Please return only the lines from the one with "Open the Make an offer tab" through the final line of the data, unchanged, with pictures omitted.

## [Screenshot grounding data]
BEGIN
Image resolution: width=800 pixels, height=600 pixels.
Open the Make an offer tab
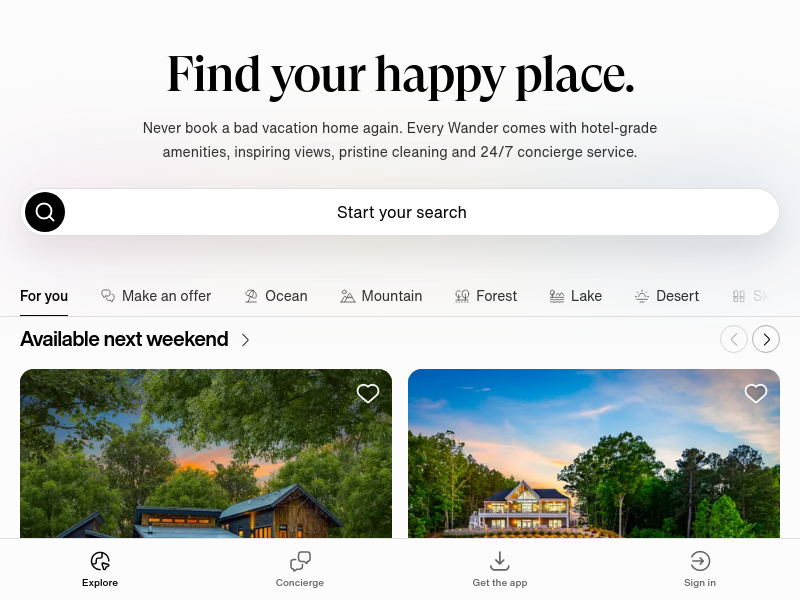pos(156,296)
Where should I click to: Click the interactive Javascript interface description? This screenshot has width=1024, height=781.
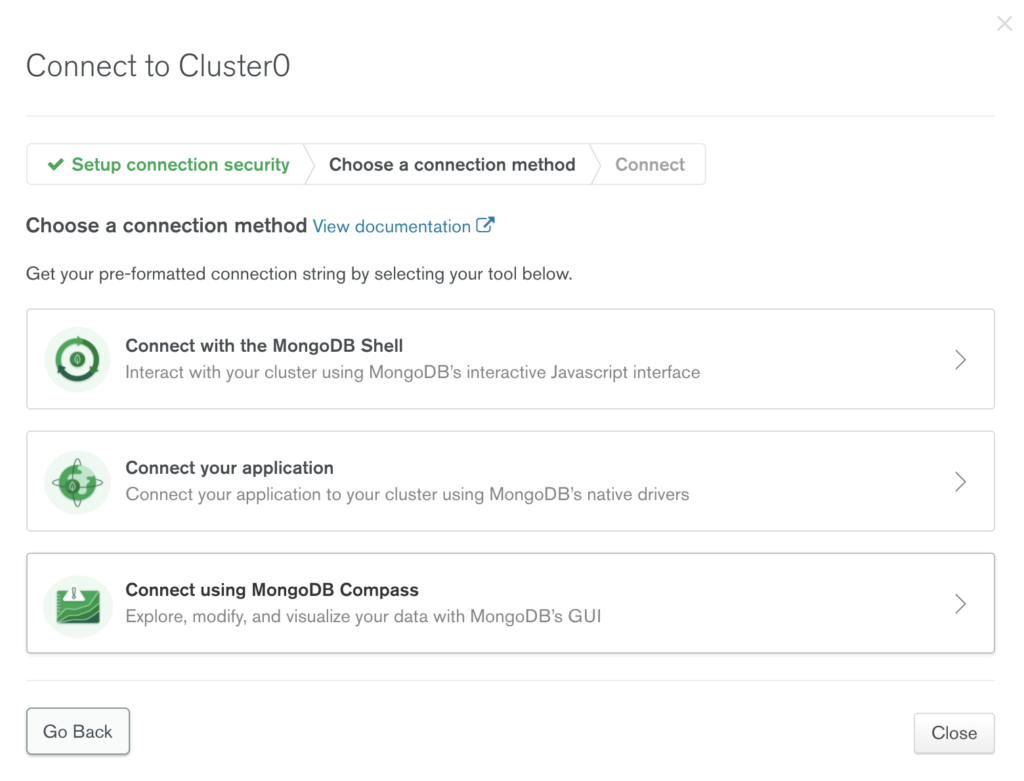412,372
END
## [EXERCISE SOLUTION]
Open the Make an offer tab
pos(156,296)
Where should I click to: Click the interactive Javascript interface description? This screenshot has width=1024, height=781.
412,372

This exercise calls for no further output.